# Work order:
Reproduce, exactly and in full, only the lines below from the one containing "Instruction: End the" through the one containing "Click the Talk to Sales button".
....................
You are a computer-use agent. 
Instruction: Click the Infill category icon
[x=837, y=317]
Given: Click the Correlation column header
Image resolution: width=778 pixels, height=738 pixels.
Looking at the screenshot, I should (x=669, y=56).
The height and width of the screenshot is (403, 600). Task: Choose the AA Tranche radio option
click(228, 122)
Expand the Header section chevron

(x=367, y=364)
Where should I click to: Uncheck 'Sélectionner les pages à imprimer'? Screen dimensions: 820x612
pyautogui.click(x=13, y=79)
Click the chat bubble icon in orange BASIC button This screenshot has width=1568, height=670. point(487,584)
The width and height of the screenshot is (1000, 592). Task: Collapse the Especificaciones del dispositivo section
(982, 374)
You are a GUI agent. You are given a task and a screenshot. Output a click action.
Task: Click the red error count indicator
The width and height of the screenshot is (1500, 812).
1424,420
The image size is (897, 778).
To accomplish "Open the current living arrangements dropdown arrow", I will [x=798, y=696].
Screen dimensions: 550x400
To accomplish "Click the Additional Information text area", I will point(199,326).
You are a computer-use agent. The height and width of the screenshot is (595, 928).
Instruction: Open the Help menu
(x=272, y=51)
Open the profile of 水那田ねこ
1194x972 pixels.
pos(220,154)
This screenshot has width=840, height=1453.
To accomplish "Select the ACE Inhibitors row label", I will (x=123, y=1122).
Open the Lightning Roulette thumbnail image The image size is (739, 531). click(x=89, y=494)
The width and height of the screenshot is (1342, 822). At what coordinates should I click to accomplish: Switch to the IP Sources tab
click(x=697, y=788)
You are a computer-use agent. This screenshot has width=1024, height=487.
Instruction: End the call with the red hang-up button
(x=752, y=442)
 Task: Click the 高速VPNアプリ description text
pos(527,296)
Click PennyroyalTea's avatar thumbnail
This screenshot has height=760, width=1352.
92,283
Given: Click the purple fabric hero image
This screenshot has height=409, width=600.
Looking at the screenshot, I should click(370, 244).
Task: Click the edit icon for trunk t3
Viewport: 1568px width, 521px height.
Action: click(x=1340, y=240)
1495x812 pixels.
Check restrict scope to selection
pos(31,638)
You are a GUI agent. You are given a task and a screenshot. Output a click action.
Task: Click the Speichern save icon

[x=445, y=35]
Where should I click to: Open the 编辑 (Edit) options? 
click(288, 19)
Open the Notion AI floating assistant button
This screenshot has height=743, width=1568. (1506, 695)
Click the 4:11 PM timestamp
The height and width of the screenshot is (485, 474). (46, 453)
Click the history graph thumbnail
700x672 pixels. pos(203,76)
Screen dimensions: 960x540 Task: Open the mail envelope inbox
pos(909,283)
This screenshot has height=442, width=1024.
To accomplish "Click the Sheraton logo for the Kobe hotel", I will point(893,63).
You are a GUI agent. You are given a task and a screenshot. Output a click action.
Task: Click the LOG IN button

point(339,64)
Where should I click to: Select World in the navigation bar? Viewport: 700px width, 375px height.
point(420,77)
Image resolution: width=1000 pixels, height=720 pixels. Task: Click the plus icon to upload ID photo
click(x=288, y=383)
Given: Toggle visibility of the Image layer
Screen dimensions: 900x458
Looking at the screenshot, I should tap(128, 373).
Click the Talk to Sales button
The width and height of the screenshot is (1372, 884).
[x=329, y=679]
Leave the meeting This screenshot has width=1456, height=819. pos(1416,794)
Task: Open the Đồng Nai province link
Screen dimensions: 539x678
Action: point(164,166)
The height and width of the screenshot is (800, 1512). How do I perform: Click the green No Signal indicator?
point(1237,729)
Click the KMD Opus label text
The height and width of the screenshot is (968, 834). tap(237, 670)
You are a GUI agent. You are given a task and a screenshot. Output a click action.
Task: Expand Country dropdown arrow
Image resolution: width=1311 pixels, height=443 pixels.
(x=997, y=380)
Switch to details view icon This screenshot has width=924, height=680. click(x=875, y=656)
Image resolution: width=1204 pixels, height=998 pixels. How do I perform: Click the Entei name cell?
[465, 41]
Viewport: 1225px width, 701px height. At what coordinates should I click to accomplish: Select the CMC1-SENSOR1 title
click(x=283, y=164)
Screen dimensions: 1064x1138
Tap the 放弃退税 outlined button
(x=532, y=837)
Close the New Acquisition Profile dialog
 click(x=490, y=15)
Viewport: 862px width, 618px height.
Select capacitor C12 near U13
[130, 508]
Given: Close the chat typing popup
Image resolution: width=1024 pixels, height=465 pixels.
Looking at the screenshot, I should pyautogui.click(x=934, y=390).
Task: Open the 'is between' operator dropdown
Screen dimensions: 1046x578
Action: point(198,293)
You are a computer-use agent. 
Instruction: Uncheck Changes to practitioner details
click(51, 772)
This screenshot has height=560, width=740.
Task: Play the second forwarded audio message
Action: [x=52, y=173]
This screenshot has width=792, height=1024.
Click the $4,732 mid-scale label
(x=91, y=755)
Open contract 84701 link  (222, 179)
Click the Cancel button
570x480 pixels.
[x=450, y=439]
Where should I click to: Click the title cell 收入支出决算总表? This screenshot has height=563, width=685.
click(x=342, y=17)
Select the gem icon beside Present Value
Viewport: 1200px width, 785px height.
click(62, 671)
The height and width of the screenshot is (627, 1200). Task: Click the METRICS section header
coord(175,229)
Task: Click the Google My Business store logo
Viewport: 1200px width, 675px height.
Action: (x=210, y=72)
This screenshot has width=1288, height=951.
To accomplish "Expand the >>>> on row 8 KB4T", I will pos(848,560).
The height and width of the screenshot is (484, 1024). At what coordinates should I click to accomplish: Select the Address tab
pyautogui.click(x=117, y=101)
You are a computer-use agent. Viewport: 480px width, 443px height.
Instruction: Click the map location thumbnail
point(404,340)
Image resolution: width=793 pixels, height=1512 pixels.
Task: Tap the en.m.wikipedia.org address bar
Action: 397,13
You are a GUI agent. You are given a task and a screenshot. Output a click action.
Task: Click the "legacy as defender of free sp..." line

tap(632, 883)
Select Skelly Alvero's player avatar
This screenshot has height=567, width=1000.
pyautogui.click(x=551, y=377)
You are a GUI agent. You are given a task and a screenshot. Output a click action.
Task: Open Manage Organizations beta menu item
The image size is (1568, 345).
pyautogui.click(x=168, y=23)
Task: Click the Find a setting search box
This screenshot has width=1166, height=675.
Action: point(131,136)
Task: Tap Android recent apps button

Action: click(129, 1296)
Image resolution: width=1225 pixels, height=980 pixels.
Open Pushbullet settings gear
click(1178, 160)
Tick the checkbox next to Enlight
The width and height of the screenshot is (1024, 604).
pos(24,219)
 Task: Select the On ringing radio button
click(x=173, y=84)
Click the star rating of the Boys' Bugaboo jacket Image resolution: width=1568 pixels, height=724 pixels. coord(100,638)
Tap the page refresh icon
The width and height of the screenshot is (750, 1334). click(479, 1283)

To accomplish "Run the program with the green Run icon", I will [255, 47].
....................
# Solution:
Instruction: End the call with the red hang-up button
(x=752, y=442)
 Task: Click the 高速VPNアプリ description text
pos(527,296)
Click PennyroyalTea's avatar thumbnail
This screenshot has height=760, width=1352.
92,283
Given: Click the purple fabric hero image
This screenshot has height=409, width=600.
Looking at the screenshot, I should click(370, 244).
Task: Click the edit icon for trunk t3
Viewport: 1568px width, 521px height.
Action: click(x=1340, y=240)
1495x812 pixels.
Check restrict scope to selection
pos(31,638)
You are a GUI agent. You are given a task and a screenshot. Output a click action.
Task: Click the Speichern save icon

[x=445, y=35]
Where should I click to: Open the 编辑 (Edit) options? 
click(288, 19)
Open the Notion AI floating assistant button
This screenshot has height=743, width=1568. (1506, 695)
Click the 4:11 PM timestamp
The height and width of the screenshot is (485, 474). (46, 453)
Click the history graph thumbnail
700x672 pixels. pos(203,76)
Screen dimensions: 960x540 Task: Open the mail envelope inbox
pos(909,283)
This screenshot has height=442, width=1024.
To accomplish "Click the Sheraton logo for the Kobe hotel", I will point(893,63).
You are a GUI agent. You are given a task and a screenshot. Output a click action.
Task: Click the LOG IN button

point(339,64)
Where should I click to: Select World in the navigation bar? Viewport: 700px width, 375px height.
point(420,77)
Image resolution: width=1000 pixels, height=720 pixels. Task: Click the plus icon to upload ID photo
click(x=288, y=383)
Given: Toggle visibility of the Image layer
Screen dimensions: 900x458
Looking at the screenshot, I should tap(128, 373).
Click the Talk to Sales button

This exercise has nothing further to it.